Presentation of Benefices Act 1713
- Parliament of Great Britain
- Long title: An Act for rendring more effectual an Act made in the third Year of the Reign of King James the First, intituled, "An Act to prevent and avoid Dangers which may grow by Popish Recusants;" and also of one other Act made in the first Year of the Reign of their late Majesties King William and Queen Mary intituled, "An Act to vest in the two Universities the Presentations of Benefices belonging to Papists;" and for vesting in the Lords of Justiciary Power to inflict the same Punishments against Jesuits, Priests and other trafficking Papists, which the Privy Council of Scotland was impowered to do by an Act passed in the Parliament of Scotland, intituled, "An Act for preventing the Growth of Popery."
- Citation: 13 Ann. c. 13; 12 Ann. St. 2. c. 14;
- Territorial extent: Great Britain

Dates
- Royal assent: 9 July 1714
- Commencement: 10 July 1714
- Repealed: 16 November 1989

Other legislation
- Amended by: Statute Law Revision Act 1867; Statute Law Revision Act 1887; Administration of Justice Act 1965;
- Repealed by: Patronage (Benefices) Measure 1986; Statute Law (Repeals) Act 1989;
- Relates to: Presentation of Benefices Act 1605; Popery Act 1700;

Status: Repealed

Text of statute as originally enacted

= Presentation of Benefices Act 1713 =

Act of the Parliament of Great Britain

The Presentation of Benefices Act 1713 (13 Ann. c. 13) was an act of the Parliament of Great Britain.

The act is chapter 14 in Ruffhead's Edition and 12 Ann Stat 2 c XIV in common printed editions.

== Subsequent developments ==
Section 12 of the act was repealed by section 1 of, and the schedule to, the Statute Law Revision Act 1867 (30 & 31 Vict. c. 59), which came into force on 15 July 1867.

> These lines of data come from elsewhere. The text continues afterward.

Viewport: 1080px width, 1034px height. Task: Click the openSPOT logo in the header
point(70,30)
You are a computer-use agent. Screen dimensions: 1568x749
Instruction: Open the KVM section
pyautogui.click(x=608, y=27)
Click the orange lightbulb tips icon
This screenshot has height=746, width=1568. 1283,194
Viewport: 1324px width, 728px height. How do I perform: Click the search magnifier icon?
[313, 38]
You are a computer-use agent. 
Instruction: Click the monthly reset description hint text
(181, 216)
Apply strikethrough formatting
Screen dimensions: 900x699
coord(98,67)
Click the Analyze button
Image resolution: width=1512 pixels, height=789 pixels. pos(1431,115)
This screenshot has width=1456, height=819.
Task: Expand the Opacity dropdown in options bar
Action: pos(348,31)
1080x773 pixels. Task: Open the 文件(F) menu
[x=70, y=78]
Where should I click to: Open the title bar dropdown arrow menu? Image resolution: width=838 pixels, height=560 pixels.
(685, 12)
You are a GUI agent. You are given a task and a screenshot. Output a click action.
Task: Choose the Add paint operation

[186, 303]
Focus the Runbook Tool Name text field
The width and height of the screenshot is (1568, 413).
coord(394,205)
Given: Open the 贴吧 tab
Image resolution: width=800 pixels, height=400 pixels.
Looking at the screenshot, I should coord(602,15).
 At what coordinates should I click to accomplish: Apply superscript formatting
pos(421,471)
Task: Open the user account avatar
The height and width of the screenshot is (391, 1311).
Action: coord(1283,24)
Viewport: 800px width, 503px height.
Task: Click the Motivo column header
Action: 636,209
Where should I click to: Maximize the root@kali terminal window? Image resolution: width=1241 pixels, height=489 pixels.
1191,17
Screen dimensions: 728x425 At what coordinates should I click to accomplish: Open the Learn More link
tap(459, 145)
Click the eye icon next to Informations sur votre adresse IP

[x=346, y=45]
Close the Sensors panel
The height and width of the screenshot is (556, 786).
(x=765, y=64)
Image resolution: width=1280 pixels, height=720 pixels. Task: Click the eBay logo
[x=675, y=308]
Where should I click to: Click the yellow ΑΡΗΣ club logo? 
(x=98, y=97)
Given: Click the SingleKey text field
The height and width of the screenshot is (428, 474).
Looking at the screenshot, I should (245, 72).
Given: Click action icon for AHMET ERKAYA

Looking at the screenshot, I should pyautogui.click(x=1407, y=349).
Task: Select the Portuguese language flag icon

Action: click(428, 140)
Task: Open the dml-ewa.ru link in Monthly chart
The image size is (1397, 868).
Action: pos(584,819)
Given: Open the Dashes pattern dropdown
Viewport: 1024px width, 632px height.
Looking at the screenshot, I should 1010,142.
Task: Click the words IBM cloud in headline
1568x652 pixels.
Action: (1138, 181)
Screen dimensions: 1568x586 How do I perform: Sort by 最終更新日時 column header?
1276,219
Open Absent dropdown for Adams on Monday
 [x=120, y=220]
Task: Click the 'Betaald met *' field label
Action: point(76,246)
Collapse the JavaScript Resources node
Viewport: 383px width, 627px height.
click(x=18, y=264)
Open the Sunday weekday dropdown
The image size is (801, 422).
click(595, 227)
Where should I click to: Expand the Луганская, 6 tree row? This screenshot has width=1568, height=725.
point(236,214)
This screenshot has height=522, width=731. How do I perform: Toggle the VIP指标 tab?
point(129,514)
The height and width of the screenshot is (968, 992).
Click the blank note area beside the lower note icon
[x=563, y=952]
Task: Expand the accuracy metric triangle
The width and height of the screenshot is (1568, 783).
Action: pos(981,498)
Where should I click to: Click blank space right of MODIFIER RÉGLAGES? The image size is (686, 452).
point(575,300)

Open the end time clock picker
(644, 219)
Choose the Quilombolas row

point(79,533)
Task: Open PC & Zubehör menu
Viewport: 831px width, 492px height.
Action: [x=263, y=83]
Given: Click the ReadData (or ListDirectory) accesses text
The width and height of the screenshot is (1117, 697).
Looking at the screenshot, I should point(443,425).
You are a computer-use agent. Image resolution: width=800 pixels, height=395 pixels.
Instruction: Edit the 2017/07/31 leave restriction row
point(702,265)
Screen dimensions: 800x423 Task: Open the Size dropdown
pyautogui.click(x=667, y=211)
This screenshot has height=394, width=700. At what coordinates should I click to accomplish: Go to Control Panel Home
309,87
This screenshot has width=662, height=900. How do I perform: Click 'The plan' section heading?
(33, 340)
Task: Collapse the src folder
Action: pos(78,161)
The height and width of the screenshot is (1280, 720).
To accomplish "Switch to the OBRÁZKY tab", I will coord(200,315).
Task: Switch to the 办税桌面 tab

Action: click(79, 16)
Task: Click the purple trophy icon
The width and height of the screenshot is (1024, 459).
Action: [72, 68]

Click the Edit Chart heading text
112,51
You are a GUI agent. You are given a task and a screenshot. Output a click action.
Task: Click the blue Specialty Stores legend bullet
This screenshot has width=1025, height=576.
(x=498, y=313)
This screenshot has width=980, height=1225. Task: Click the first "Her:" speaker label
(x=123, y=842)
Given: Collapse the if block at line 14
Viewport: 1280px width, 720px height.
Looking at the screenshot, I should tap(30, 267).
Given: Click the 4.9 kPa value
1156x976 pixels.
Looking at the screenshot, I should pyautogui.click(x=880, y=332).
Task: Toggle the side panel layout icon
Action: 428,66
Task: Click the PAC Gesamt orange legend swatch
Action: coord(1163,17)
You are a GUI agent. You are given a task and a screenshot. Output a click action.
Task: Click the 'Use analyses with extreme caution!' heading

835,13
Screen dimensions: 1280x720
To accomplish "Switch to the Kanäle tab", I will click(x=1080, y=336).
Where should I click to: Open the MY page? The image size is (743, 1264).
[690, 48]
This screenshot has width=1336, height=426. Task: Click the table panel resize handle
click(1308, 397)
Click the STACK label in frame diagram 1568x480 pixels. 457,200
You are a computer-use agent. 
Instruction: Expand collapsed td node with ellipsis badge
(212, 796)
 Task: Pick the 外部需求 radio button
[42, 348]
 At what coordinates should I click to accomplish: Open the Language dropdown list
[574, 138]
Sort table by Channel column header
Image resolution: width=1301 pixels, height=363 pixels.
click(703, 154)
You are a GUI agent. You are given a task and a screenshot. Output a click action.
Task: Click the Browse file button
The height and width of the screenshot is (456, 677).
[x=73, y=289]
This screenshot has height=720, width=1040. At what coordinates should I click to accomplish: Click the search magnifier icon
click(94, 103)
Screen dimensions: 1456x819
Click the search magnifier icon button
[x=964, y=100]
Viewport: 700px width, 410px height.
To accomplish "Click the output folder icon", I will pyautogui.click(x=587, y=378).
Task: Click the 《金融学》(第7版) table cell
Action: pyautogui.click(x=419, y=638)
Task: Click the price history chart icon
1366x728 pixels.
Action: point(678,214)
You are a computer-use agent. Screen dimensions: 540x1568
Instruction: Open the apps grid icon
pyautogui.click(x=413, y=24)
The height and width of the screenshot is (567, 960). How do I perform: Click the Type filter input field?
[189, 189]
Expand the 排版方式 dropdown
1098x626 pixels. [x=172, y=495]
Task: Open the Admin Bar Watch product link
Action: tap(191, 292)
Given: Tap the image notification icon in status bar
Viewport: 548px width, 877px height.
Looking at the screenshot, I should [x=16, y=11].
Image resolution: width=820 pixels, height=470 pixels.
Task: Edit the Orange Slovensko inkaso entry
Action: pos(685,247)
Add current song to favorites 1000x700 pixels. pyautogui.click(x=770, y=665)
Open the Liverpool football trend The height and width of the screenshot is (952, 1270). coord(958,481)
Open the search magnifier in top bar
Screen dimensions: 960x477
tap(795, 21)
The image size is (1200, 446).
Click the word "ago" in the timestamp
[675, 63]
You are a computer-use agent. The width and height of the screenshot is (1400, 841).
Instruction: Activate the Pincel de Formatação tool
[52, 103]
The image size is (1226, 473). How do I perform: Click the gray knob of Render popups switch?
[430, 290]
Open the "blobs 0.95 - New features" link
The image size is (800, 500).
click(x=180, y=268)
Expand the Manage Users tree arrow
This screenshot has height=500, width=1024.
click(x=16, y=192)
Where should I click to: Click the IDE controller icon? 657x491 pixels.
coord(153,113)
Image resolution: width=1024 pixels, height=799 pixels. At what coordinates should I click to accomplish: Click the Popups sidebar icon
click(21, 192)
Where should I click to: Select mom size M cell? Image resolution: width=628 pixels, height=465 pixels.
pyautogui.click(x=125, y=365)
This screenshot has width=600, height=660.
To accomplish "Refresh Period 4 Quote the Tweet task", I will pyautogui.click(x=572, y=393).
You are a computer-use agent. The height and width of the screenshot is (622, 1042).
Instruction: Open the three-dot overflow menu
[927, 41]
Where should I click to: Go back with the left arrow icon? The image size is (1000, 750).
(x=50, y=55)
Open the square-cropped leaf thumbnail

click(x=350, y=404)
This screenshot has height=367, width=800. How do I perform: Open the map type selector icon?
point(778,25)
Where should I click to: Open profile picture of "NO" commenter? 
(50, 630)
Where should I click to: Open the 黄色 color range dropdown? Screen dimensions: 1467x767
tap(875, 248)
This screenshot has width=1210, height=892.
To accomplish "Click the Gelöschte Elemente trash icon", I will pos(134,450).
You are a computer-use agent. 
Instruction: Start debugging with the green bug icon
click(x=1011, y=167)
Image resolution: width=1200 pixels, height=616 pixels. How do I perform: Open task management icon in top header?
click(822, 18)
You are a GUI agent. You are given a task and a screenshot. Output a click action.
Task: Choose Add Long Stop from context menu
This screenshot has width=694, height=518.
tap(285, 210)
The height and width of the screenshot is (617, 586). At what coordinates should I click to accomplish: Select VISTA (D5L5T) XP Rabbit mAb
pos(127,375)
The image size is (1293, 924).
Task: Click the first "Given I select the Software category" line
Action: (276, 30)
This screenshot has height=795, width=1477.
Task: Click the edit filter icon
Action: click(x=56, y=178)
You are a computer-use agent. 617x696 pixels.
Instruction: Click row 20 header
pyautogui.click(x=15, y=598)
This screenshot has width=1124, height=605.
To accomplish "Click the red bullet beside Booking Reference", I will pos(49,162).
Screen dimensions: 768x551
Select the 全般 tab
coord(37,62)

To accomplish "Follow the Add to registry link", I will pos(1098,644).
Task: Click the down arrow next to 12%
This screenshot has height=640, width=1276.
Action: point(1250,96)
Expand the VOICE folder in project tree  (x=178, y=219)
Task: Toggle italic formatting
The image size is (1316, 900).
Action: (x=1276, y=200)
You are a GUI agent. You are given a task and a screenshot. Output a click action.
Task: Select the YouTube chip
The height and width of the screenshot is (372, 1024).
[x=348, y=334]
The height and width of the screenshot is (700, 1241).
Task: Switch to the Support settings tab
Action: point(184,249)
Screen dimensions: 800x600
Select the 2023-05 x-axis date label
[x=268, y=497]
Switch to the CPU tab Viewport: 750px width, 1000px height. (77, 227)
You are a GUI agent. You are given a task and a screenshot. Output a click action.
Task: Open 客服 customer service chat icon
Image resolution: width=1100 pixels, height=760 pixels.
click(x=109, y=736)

The title, from "and for vesting" to end of title, was repealed by section 1 of, and the Schedule to, the Statute Law Revision Act 1887 (50 & 51 Vict. c. 59).

The whole act, except sections 9 and 11 was repealed by section 41(2) of, and schedule 5 to, the Patronage (Benefices) Measure 1986 (No 3), subject to section 40 of that Measure.

The remainder of the act (sections 9 and 11) was repealed by section 1(1) of, and part VIII of schedule 1 to, the Statute Law (Repeals) Act 1989, which came into force on 16 November 1989.